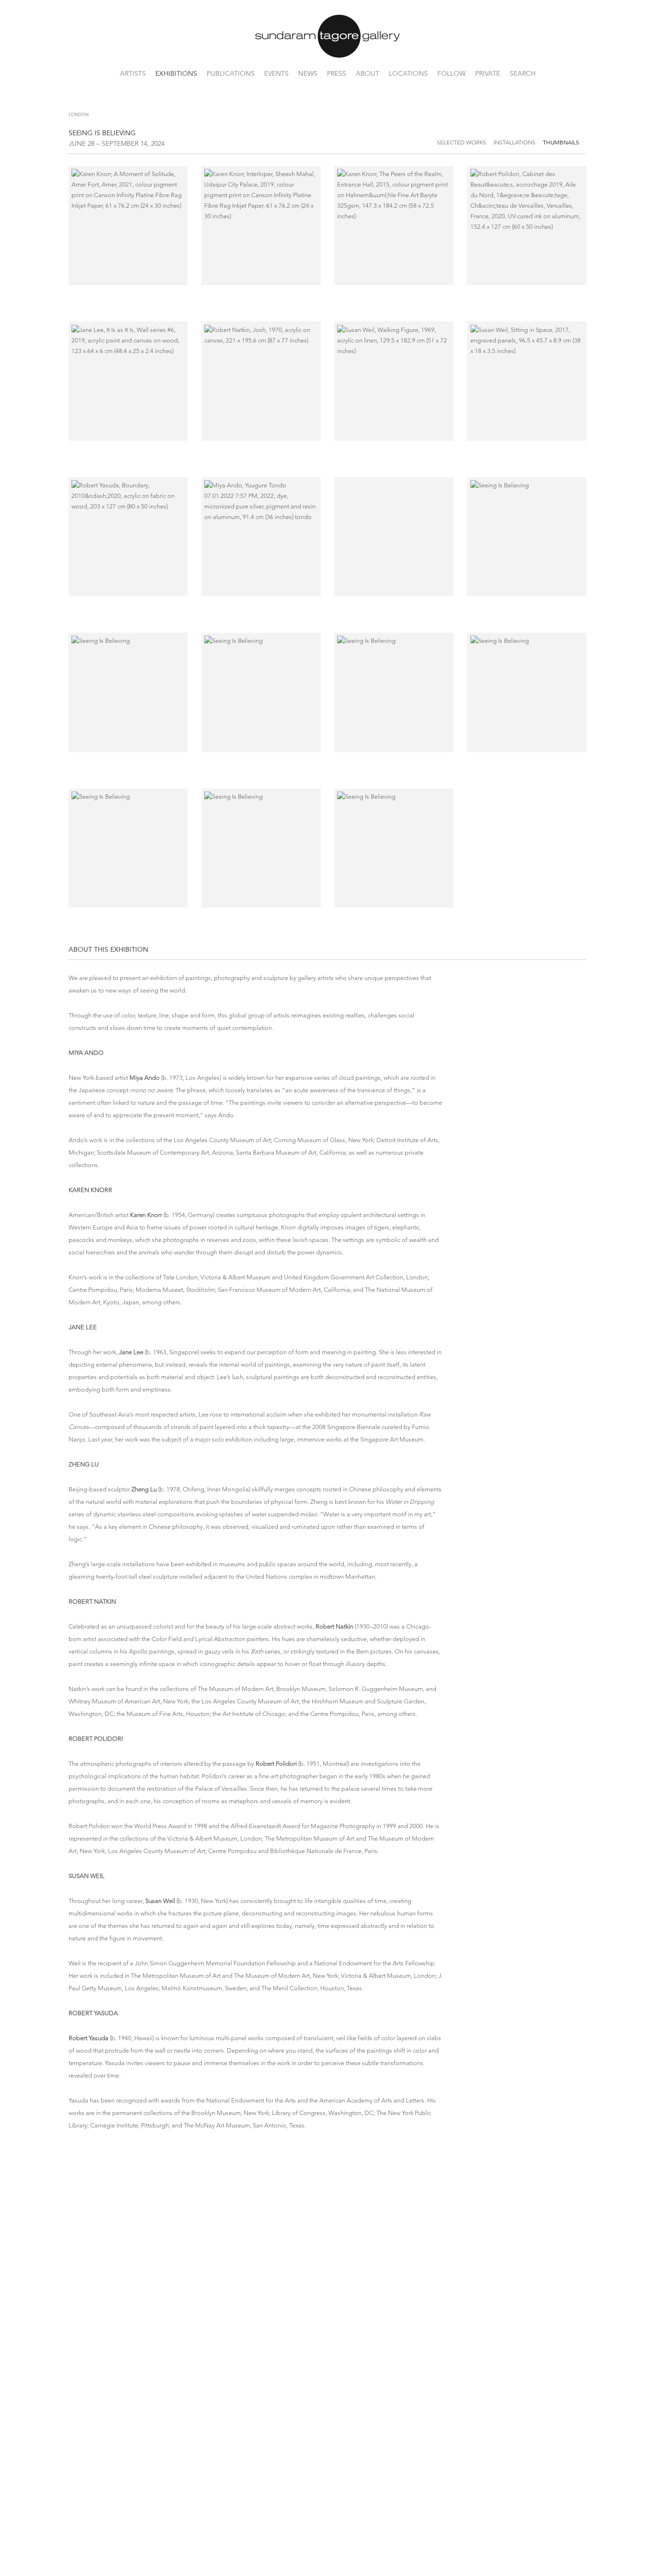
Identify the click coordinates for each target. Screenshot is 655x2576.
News (307, 73)
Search (523, 73)
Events (276, 73)
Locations (408, 73)
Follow (451, 73)
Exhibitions (176, 73)
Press (336, 73)
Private (487, 73)
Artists (133, 73)
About (367, 73)
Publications (231, 73)
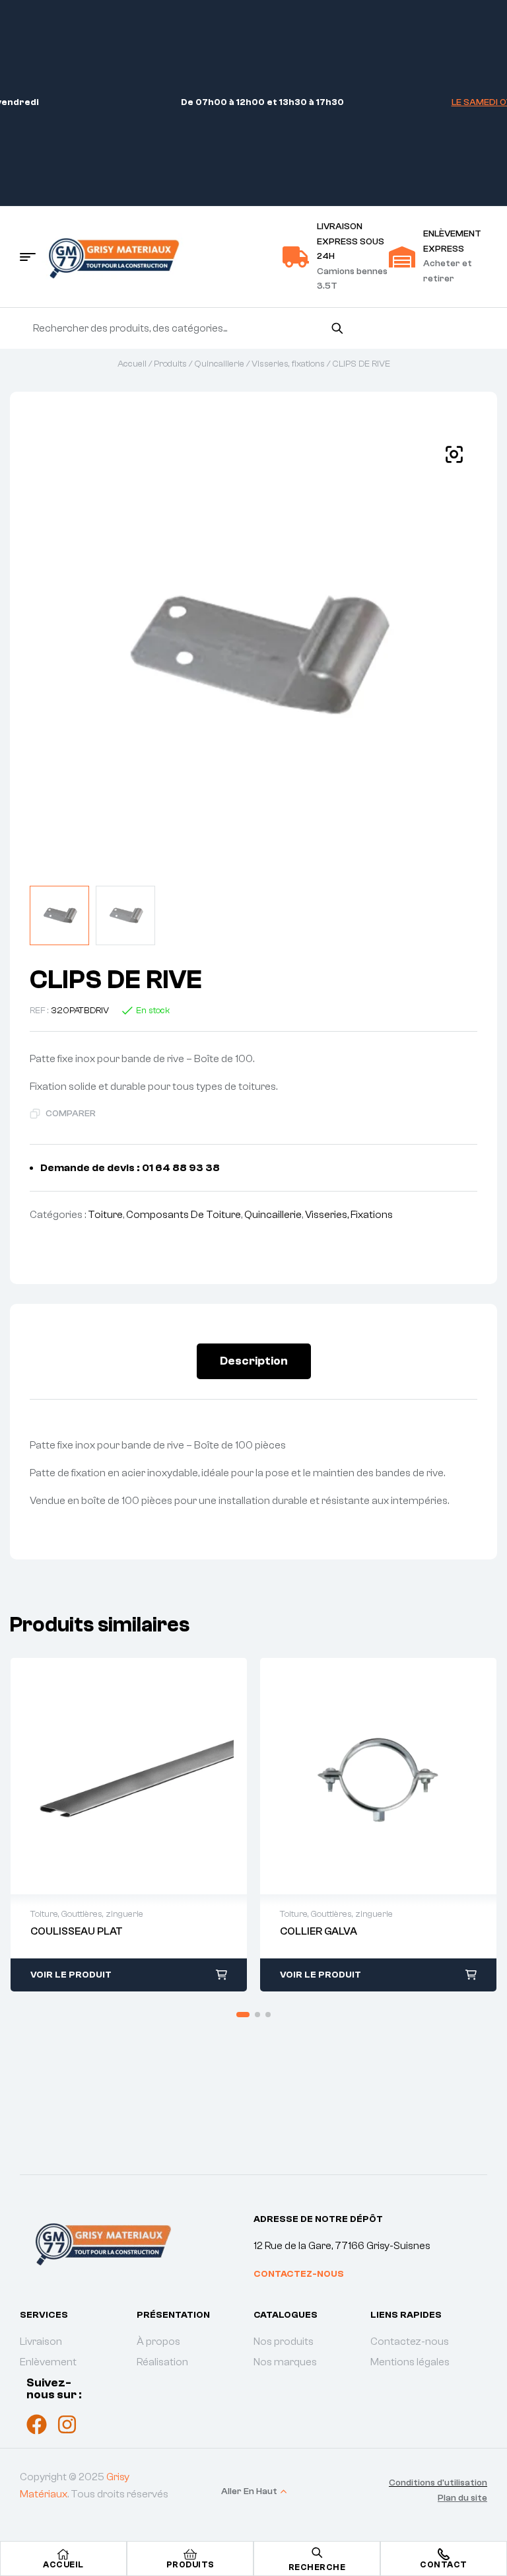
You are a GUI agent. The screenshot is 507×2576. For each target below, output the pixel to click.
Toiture (105, 1215)
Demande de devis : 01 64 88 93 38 (130, 1168)
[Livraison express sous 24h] (296, 257)
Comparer (71, 1113)
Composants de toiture (183, 1215)
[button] (454, 454)
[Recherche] (337, 328)
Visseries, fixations (288, 364)
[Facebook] (36, 2424)
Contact (443, 2564)
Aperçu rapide (115, 1776)
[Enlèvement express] (402, 257)
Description (254, 1361)
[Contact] (444, 2554)
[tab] (254, 1361)
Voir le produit (71, 1975)
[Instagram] (67, 2424)
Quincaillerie (219, 364)
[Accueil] (63, 2554)
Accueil (132, 364)
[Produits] (190, 2554)
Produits (170, 364)
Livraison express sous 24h (350, 241)
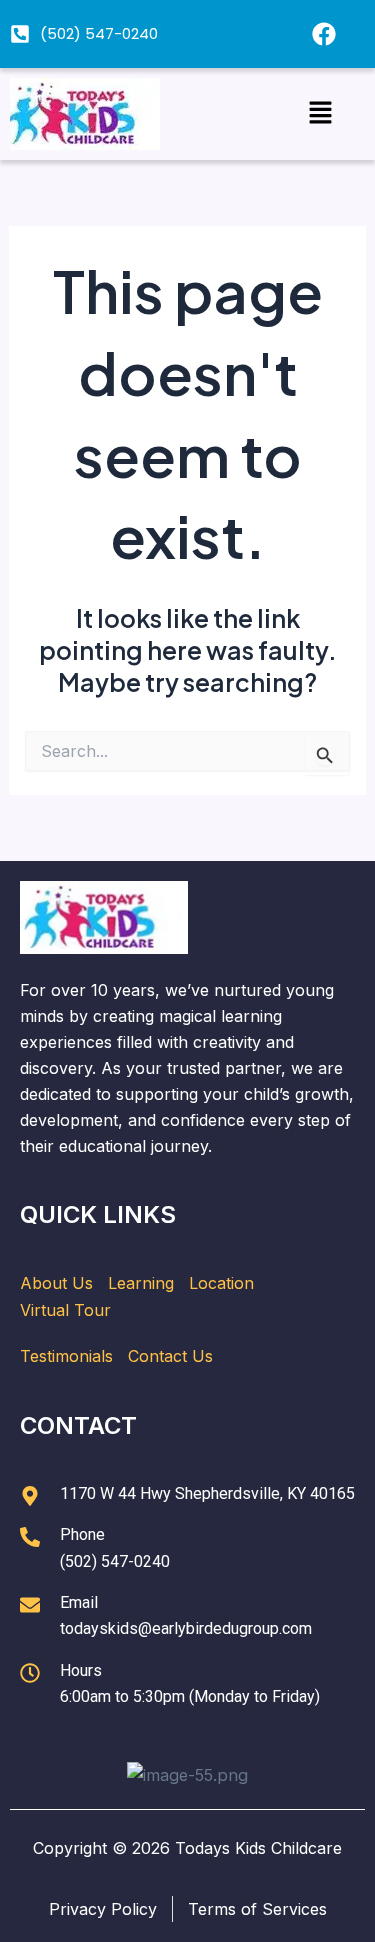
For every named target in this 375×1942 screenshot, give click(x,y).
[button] (320, 113)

Task instructions: Every line from the one that has "For every named" down to the last line above must be written out exactly, with both ends included and nothing else.

Answer to this task:
For every named target in this 375×1942 screenshot, give click(x,y).
[button] (320, 113)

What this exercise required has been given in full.